It was a Friday afternoon in mid-June 1994 when a car chase that never got above 60 mph drew millions of eyeballs to TV screens everywhere, fascinated by the scene playing out before them.

The car, a 1993 white Ford Bronco, carried cargo wanted by the Los Angeles Police Department. Several squad cars trailed the Bronco at a safe following distance.

Behind the wheel was Al Cowlings; in the back seat, crouched out of view, with a loaded gun and a cell phone, was O.J. Simpson, Cowlings’ friend and former NFL teammate. Simpson had failed to appear earlier that day at the police station, where he would have been charged with killing Nicole Brown Simpson, his ex-wife, and her friend, Ronald Goldman.

The chase lasted a few hours, during which time a detective tried to talk Simpson into tossing the gun out the window, to no avail. News helicopters — more than 20 in all — captured the drama into the evening, long enough for supporters of the former football star and actor to assemble on overpasses along the route with signs and cheers.

As darkness fell, the cameras tracked the fugitive back to his home where, upon his eventual exit from the vehicle — and after a phone call to his mother — waiting police took him into custody.

It was only the beginning of a media circus that lasted more than a year and culminated in the acquittal of Simpson for the two slayings.

The media saturation of the arrest and trial seems quaint by today’s standards, when viral videos aren’t the exception but the norm. But this was reality television for real. There were no producers creating drama for a prime-time audience, the case had its own drama.

It was so hard to escape coverage that the major players of the prosecution and the defense became household names: Marcia Clark, Robert Shapiro, Johnnie Cochran, Robert Kardashian — yep, that Kardashian, ex-husband of Kris; a close friend of the victim, Nicole; father to Kourtney, Kim, Khloe and Rob; and friend and lawyer of O.J.
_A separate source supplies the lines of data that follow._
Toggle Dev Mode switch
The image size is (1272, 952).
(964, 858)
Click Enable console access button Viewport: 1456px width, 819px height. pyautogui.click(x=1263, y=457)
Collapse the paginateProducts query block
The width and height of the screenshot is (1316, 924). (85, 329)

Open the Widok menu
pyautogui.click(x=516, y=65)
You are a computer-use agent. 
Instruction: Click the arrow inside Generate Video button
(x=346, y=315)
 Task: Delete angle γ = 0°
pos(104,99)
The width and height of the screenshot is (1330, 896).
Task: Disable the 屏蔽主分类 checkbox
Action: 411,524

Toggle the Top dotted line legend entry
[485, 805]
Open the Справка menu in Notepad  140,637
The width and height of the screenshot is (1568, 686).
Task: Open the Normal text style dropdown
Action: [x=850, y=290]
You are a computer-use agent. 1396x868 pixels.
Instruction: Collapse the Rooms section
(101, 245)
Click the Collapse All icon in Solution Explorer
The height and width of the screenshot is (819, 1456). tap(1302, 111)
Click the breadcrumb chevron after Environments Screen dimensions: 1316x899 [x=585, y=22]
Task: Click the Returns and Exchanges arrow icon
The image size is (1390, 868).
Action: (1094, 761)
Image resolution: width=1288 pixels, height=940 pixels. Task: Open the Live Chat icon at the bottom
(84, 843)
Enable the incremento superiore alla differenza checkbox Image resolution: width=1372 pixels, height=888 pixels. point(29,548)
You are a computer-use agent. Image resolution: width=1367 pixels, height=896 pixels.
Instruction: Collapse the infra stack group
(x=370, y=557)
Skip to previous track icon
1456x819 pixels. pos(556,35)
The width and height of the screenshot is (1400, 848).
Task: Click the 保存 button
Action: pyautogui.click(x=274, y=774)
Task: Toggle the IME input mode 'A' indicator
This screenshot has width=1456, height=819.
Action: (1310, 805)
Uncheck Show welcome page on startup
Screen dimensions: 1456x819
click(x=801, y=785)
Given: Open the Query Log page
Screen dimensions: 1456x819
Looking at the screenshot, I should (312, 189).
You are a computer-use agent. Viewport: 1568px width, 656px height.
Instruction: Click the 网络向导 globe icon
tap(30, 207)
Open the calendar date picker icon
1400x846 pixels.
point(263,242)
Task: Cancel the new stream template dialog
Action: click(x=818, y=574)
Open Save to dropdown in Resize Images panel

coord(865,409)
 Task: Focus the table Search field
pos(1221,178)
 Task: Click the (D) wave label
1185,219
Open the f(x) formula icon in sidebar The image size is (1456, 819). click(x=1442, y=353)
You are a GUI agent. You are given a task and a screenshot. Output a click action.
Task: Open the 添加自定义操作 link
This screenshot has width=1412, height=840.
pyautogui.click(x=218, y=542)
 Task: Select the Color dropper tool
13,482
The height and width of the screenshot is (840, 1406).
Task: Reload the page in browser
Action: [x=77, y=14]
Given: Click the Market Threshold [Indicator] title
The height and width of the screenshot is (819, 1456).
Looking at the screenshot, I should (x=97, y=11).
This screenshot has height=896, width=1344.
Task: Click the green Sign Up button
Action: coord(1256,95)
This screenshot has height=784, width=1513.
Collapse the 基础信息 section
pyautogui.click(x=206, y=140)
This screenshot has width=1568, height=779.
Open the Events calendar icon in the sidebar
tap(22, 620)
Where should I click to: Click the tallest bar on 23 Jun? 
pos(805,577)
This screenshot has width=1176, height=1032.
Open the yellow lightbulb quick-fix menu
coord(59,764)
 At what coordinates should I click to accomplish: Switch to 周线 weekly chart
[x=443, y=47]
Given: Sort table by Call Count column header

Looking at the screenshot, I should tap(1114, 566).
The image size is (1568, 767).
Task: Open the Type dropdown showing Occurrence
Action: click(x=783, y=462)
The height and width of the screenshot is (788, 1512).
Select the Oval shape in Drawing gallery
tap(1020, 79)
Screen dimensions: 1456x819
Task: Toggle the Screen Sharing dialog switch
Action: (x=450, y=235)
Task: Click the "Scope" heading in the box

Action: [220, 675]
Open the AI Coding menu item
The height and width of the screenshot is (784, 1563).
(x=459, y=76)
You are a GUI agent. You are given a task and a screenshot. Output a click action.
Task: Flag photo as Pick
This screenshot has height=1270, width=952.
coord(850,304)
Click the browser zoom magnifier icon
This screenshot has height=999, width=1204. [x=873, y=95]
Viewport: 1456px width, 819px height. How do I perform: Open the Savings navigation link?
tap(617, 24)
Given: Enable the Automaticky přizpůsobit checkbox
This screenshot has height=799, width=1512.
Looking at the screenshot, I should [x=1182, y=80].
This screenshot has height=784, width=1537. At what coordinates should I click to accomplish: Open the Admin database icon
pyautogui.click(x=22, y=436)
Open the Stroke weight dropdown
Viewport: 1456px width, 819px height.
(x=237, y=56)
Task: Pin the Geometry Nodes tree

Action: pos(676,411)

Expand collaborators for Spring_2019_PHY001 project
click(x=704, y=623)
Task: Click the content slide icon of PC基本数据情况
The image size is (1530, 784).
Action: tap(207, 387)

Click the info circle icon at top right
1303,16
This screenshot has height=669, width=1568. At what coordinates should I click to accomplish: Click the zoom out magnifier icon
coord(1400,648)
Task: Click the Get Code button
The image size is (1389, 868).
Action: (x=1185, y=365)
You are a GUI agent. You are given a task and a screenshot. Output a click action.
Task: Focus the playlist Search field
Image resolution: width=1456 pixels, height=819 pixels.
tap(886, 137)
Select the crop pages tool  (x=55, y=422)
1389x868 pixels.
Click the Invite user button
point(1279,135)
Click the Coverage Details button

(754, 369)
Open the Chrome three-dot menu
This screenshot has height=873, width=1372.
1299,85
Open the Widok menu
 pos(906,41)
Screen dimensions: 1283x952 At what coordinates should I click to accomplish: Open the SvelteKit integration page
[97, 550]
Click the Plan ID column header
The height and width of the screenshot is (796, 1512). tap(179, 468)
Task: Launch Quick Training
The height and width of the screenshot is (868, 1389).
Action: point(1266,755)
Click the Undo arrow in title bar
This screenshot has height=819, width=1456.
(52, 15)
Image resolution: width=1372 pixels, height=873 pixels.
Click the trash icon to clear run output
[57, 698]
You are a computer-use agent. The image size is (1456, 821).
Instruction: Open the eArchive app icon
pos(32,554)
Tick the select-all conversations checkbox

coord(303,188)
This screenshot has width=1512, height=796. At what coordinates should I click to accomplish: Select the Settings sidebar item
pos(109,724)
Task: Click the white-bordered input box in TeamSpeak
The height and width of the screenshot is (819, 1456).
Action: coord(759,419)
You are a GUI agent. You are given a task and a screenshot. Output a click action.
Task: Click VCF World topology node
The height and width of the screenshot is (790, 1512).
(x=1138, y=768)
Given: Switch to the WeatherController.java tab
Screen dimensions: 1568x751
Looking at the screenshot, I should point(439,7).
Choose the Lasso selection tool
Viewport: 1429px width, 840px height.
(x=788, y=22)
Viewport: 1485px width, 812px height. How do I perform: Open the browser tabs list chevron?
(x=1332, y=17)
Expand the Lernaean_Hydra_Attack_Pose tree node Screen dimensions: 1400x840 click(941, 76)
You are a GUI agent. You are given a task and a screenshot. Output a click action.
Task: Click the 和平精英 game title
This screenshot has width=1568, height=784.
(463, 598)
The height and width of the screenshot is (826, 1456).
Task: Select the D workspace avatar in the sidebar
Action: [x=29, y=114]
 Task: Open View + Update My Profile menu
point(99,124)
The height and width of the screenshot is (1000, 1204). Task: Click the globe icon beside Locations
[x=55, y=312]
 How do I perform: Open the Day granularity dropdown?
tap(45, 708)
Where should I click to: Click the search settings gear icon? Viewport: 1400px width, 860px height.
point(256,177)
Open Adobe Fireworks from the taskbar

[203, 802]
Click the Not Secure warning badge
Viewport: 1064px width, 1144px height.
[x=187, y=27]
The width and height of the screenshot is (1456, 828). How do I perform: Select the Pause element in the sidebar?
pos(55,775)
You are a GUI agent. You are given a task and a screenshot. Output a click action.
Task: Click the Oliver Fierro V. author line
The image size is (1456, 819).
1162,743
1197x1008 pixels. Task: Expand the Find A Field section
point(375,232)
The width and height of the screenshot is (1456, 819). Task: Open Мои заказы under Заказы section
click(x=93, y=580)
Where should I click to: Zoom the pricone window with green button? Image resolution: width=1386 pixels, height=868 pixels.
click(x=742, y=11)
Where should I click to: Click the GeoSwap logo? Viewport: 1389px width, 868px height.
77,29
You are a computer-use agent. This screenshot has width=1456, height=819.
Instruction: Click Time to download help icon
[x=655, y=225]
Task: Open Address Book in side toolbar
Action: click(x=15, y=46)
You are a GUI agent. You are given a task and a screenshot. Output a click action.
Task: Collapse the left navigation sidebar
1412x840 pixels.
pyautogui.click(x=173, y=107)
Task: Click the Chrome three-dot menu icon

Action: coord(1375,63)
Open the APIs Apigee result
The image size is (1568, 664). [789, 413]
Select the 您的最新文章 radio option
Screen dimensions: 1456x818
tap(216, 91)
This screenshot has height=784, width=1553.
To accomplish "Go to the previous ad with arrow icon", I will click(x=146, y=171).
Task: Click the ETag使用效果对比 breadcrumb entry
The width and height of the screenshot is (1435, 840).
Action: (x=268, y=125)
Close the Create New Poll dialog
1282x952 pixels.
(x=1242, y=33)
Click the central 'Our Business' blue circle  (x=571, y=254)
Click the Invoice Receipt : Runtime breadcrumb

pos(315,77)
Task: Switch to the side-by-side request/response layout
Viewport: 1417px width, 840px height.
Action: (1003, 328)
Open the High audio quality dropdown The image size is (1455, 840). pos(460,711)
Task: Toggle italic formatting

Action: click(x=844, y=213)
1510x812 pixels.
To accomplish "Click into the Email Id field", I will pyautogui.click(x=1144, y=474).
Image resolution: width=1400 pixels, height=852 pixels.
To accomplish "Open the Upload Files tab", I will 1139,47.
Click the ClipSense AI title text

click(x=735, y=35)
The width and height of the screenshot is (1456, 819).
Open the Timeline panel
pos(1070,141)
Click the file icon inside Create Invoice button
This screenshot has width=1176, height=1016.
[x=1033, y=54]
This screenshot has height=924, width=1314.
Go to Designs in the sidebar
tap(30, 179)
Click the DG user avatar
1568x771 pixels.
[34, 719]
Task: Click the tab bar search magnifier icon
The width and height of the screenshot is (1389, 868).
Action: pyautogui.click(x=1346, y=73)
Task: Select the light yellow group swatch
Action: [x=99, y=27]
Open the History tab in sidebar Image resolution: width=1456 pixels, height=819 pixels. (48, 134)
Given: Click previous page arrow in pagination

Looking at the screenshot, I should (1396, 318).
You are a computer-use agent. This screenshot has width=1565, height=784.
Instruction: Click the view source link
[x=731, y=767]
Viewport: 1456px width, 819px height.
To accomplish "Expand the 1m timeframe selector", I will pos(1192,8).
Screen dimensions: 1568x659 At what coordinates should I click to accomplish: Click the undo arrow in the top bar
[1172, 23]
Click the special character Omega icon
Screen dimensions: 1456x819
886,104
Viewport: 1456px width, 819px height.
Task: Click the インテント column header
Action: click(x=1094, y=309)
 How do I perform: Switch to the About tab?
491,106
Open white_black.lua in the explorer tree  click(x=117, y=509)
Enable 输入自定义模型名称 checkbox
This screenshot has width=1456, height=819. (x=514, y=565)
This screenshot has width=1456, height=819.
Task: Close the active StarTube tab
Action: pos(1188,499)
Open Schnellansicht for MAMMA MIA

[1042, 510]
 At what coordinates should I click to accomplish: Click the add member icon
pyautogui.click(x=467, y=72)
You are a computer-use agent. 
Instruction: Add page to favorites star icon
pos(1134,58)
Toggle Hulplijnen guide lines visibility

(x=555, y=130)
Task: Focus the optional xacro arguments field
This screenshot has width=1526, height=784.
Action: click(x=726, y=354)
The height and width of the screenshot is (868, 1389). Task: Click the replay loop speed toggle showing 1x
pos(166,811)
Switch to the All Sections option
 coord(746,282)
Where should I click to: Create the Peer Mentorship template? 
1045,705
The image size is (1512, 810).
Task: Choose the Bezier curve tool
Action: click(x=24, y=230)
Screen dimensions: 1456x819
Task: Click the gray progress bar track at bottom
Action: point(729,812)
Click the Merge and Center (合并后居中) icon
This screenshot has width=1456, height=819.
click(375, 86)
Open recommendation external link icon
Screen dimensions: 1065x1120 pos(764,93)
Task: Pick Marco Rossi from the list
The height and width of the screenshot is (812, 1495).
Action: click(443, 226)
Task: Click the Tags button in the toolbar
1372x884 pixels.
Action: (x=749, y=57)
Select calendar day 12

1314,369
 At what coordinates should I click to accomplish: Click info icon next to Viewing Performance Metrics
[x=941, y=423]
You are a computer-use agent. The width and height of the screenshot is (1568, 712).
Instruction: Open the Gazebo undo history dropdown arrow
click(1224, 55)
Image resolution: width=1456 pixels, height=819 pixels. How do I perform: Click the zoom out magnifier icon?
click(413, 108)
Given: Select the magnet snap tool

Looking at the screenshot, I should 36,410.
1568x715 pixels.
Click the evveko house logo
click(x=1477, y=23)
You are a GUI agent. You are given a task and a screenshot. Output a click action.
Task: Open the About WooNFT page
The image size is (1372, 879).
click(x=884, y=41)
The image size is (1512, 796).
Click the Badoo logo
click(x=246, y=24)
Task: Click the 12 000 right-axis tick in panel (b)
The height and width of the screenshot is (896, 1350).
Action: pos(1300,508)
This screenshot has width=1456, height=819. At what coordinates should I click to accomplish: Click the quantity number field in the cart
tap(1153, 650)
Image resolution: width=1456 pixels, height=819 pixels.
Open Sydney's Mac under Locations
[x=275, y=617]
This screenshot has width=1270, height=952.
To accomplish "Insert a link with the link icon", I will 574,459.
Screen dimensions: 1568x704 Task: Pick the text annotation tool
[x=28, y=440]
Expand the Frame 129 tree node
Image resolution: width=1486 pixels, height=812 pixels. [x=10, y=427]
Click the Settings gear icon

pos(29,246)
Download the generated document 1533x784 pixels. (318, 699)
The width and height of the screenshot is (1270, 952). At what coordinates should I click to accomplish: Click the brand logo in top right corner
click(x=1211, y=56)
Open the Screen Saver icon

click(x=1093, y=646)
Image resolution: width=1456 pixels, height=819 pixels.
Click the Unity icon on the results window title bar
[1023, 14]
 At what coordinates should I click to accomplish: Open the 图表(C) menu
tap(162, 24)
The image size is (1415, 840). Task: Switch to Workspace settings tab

Although the spectacle played out in the news and tabloid media, and the lengthy trial was broadcast on Court TV (now TruTV), what the public saw then wasn’t the whole story. “The People v. O.J. Simpson: American Crime Story,” a new series from the creators of “American Horror Story,” aims to tell what happened when the cameras weren’t filming.

The series, which premieres Tuesday on FX, uses as its source material the book “The Run of His Life: The People vs. O.J. Simpson,” by Jeffrey Toobin, and boasts an all-star cast.

Cuba Gooding Jr. plays the accused killer. John Travolta is Shapiro, the lawyer who forms part of the multimillion-dollar defense team of Kardashian (David Schwimmer), Cochran (Courtney B. Vance), F. Lee Bailey (Nathan Lane), and Alan Dershowitz (Evan Handler).

Sarah Paulson, a veteran of “American Horror Story,” plays Clark; Bruce Greenwood is Gil Garcetti, district attorney for Los Angeles County; and Selma Blair appears as Kris Jenner.

“American Crime Story,” a limited series that plans to examine a different high-profile case each season, comes along just as a hunger has emerged for true crime. The popularity of the “Serial” podcast and Netflix’s “Making a Murderer” would suggest that the time is now to revisit the so-called trial of the century.

And chances are pretty good that, even 21 years later, the public has an appetite for more O.J. “The People vs. O.J. Simpson” premieres at 9 p.m. Tuesday on FX .

“Grease” is the word: Following NBC’s act — which has aired live productions of “The Sound of Music,” “Peter Pan” and “The Wiz” — Fox is going back to Rydell High with “Grease Live!” airing Sunday.

Julianne Hough is Sandy, Aaron Tveit is Danny, and Vanessa Hudgens, Carly Rae Jepsen and Keke Palmer round out the Pink Ladies. Mario Lopez, Boyz II Men, Ana Gasteyer and Eve Plumb also appear in the production of teen angst and summer love.

The three-hour special starts at 6 p.m. Sunday on Fox.

The game is afoot(ball): In advance of the 50th Super Bowl airing Feb. 7 on CBS, the network will count down the top 50 best ads that have appeared as part of the game telecast over the years. Join Katharine McPhee and Boomer Esiason for “Super Bowl’s Greatest Commercials 2016,” 7 p.m. Tuesday on CBS. The pregame should start shortly thereafter.